• _Work instructions_: Each line from the one containing "Given: Enable the Scratch install checkbox" onward, through the end of the entries, is to be transcribed exactly; nothing else is to be included.

• _Data for review_:

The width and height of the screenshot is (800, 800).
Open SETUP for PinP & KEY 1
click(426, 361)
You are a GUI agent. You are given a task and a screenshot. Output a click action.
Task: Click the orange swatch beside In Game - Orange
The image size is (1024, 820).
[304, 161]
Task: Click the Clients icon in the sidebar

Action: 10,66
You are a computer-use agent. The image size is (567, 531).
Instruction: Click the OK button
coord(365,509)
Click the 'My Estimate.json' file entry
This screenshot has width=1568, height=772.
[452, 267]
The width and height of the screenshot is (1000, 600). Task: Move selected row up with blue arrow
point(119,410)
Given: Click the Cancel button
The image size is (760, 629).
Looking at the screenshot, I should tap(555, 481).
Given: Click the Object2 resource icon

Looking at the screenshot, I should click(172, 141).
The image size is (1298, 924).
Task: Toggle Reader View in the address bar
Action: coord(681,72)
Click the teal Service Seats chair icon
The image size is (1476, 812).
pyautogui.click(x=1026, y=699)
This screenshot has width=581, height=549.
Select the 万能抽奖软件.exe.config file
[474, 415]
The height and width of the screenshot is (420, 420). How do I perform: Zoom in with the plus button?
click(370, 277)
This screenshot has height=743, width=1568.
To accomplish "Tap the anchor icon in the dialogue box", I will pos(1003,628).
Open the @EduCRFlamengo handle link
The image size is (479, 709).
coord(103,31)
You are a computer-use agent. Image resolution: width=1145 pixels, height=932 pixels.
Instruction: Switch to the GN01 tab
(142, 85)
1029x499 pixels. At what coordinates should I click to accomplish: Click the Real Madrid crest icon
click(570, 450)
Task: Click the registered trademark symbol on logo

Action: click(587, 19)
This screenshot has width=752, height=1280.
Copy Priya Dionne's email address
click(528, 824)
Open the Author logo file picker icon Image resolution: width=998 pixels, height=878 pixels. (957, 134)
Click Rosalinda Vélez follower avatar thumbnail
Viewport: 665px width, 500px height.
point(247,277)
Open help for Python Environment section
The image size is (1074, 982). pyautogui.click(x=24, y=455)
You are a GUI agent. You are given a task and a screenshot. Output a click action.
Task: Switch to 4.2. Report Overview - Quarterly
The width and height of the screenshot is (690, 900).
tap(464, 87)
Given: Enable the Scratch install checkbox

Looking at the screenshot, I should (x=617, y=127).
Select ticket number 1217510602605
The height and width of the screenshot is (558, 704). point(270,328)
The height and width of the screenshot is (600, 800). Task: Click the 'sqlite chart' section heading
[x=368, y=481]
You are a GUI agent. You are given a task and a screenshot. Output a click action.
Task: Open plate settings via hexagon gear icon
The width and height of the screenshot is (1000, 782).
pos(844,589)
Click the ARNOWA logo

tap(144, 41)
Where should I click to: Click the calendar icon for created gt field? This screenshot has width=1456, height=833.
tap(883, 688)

• _Answer space_:
Given: Enable the Scratch install checkbox

Looking at the screenshot, I should (x=617, y=127).
Select ticket number 1217510602605
The height and width of the screenshot is (558, 704). point(270,328)
The height and width of the screenshot is (600, 800). Task: Click the 'sqlite chart' section heading
[x=368, y=481]
You are a GUI agent. You are given a task and a screenshot. Output a click action.
Task: Open plate settings via hexagon gear icon
The width and height of the screenshot is (1000, 782).
pos(844,589)
Click the ARNOWA logo

tap(144, 41)
Where should I click to: Click the calendar icon for created gt field? This screenshot has width=1456, height=833.
tap(883, 688)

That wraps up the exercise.